## YOUR ASSIGNMENT
Answer with a number only, giving how many lines in the data below include "screenshot".

## RECORDS FOR THE TASK
*** Block opens ***
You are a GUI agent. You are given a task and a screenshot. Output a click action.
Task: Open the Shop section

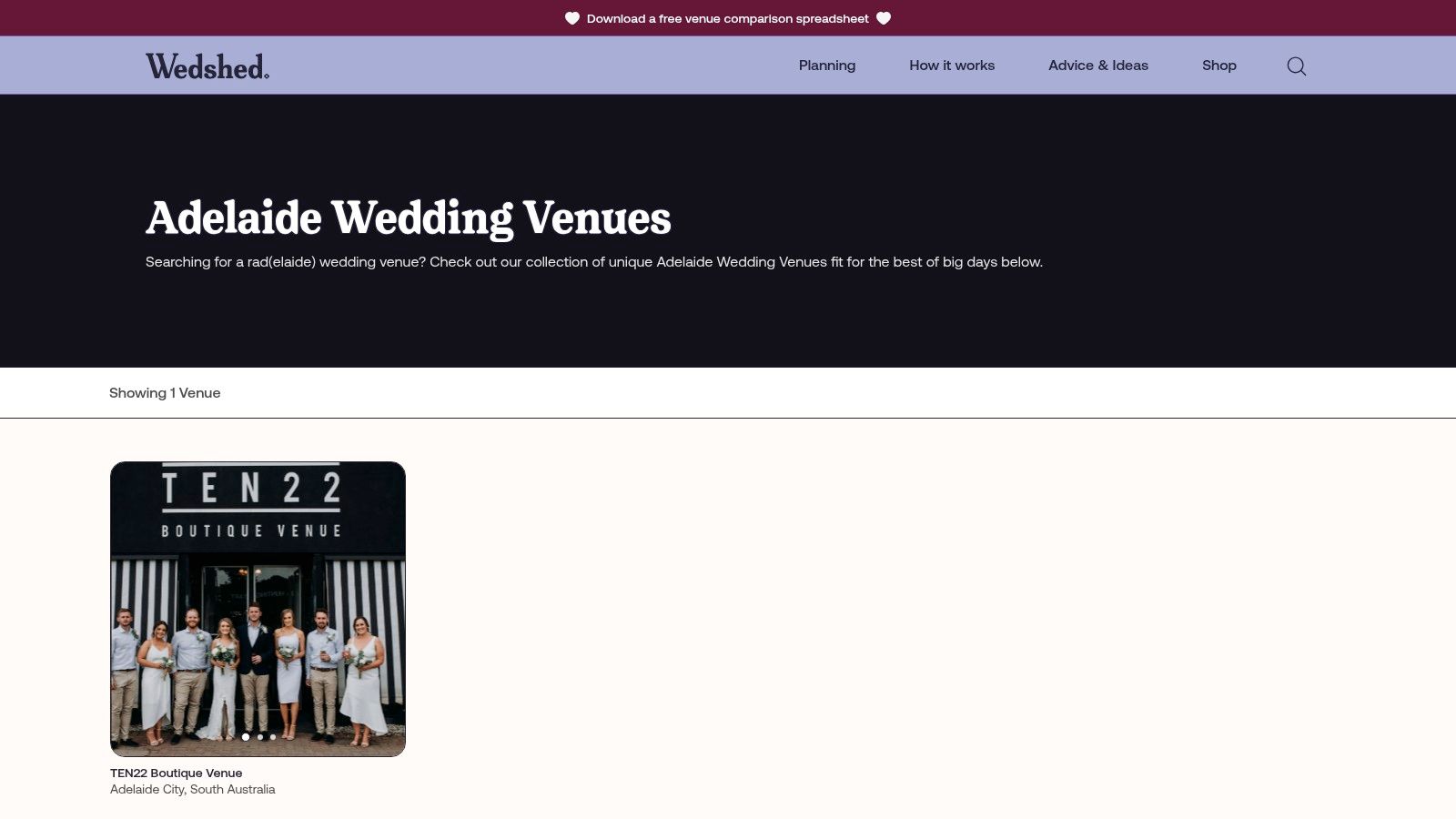1219,65
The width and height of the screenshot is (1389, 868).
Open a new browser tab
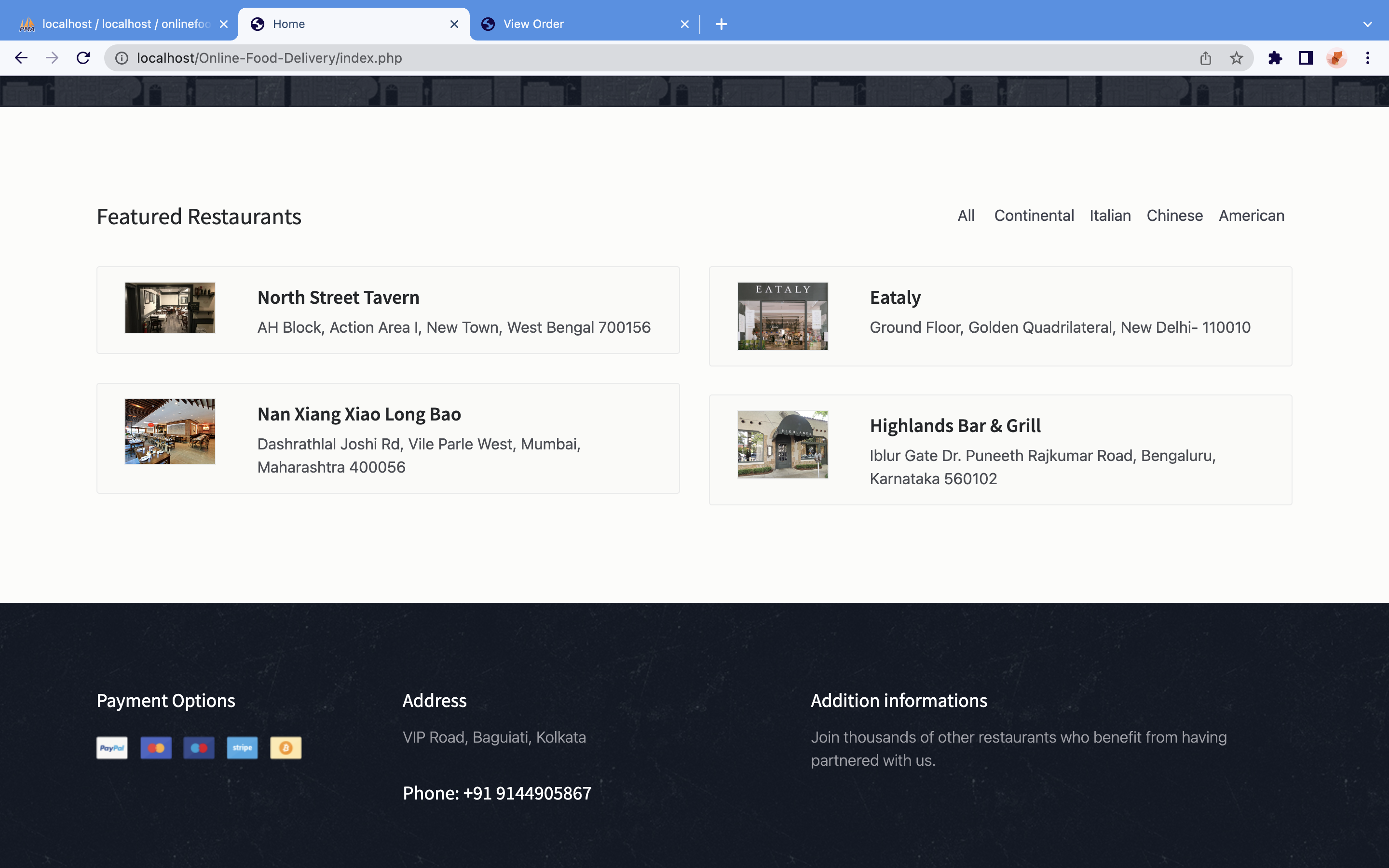point(722,24)
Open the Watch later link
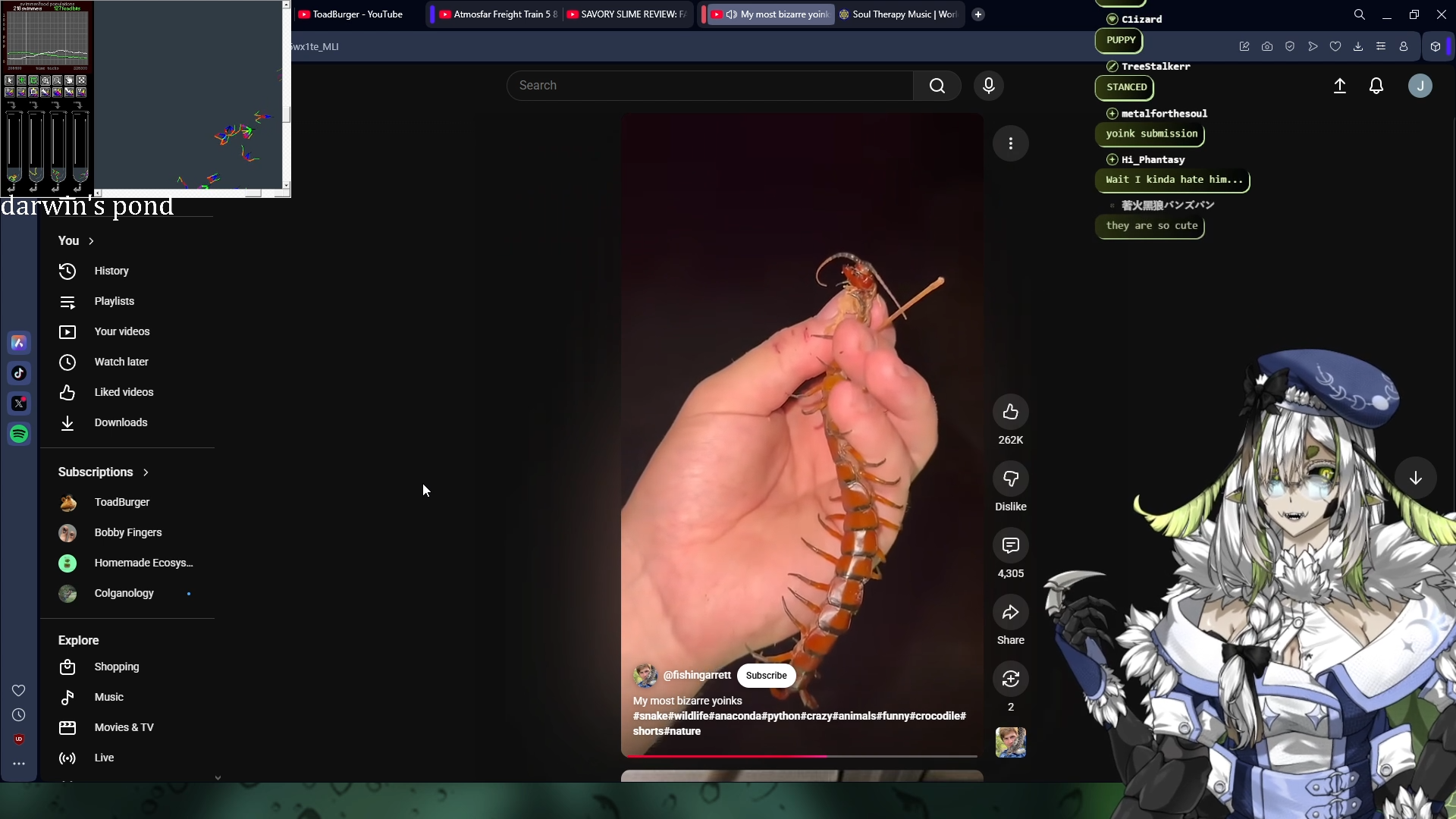The image size is (1456, 819). coord(121,362)
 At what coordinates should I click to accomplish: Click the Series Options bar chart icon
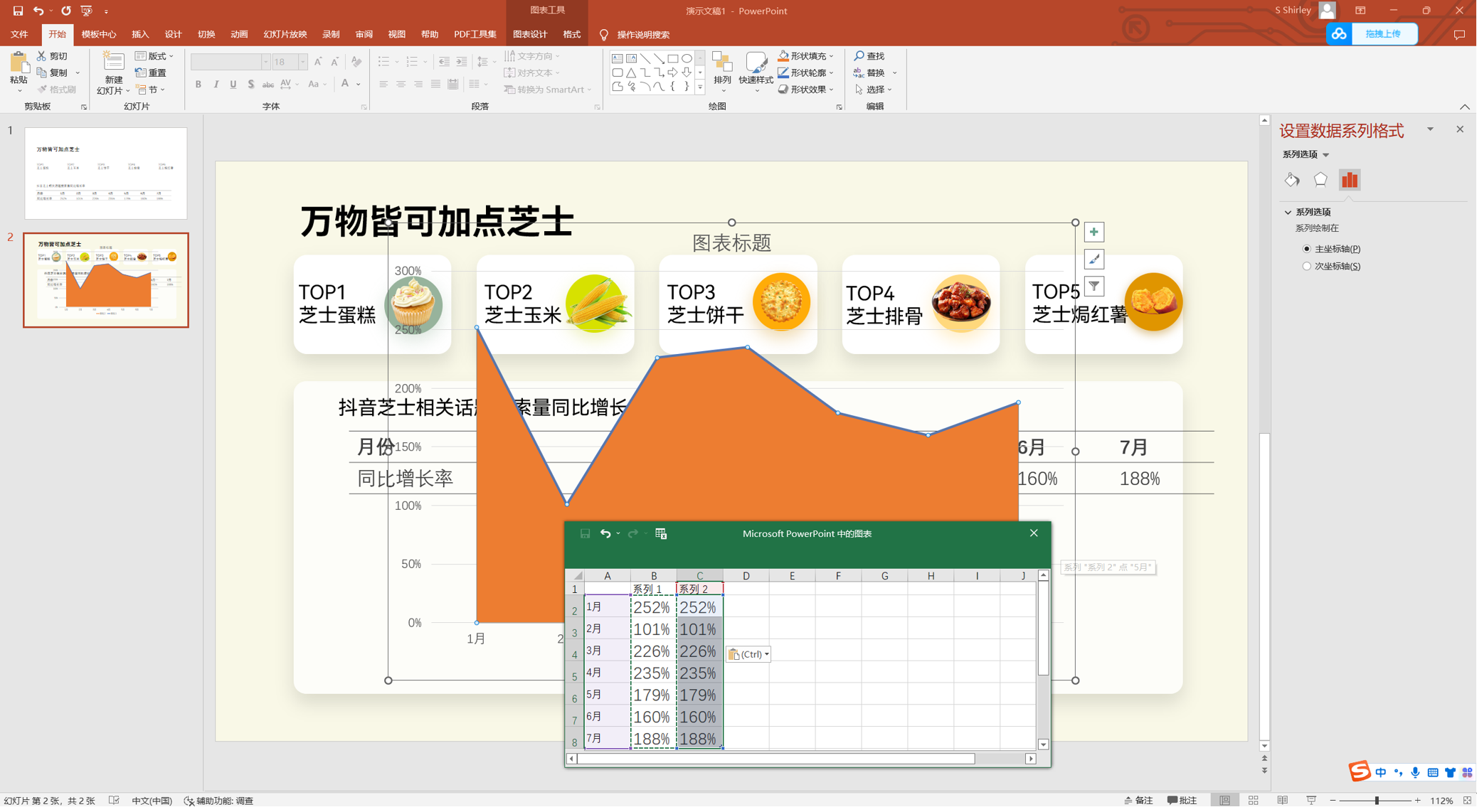1350,181
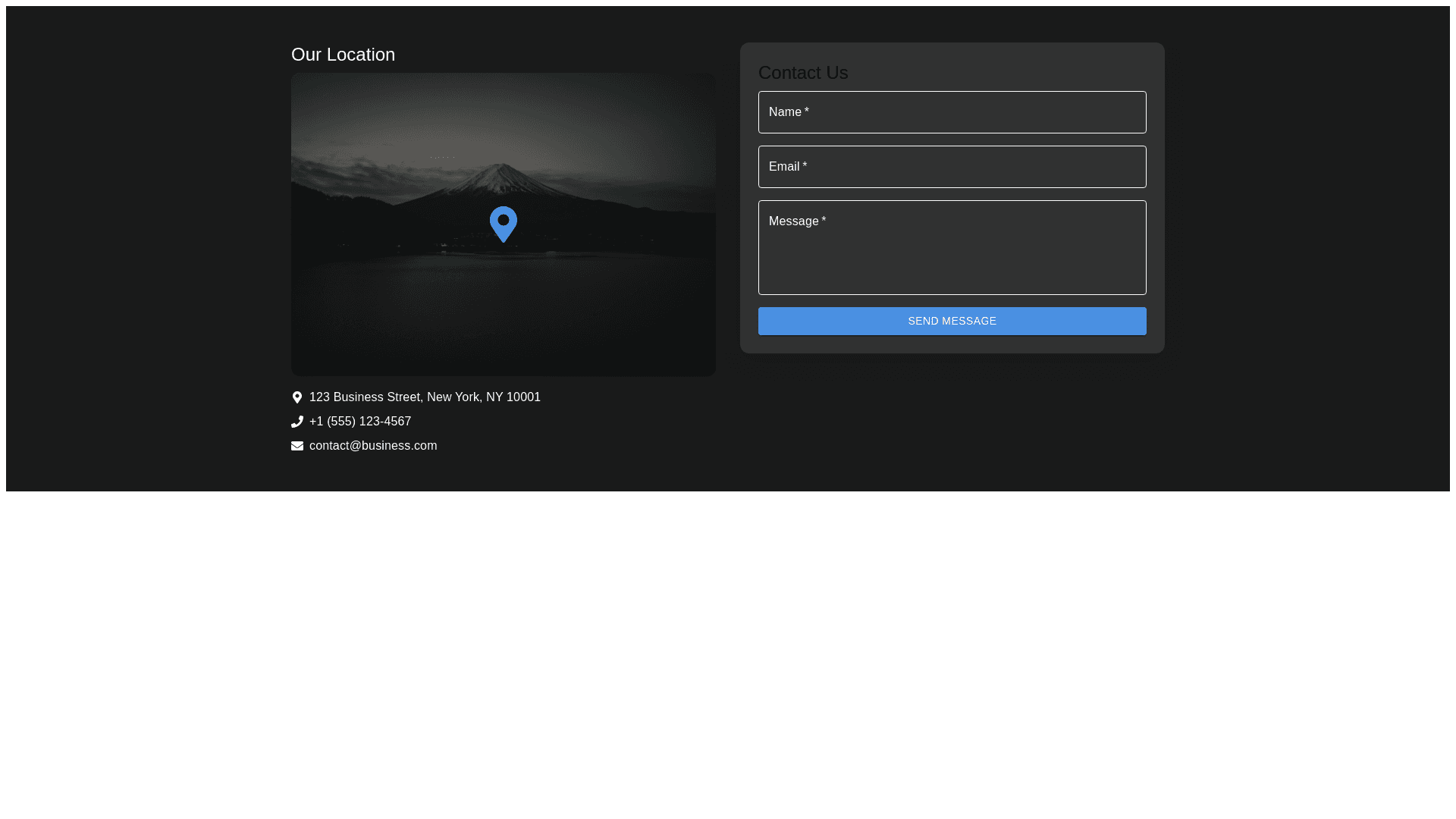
*** Block closes ***
## TASK ANSWER
2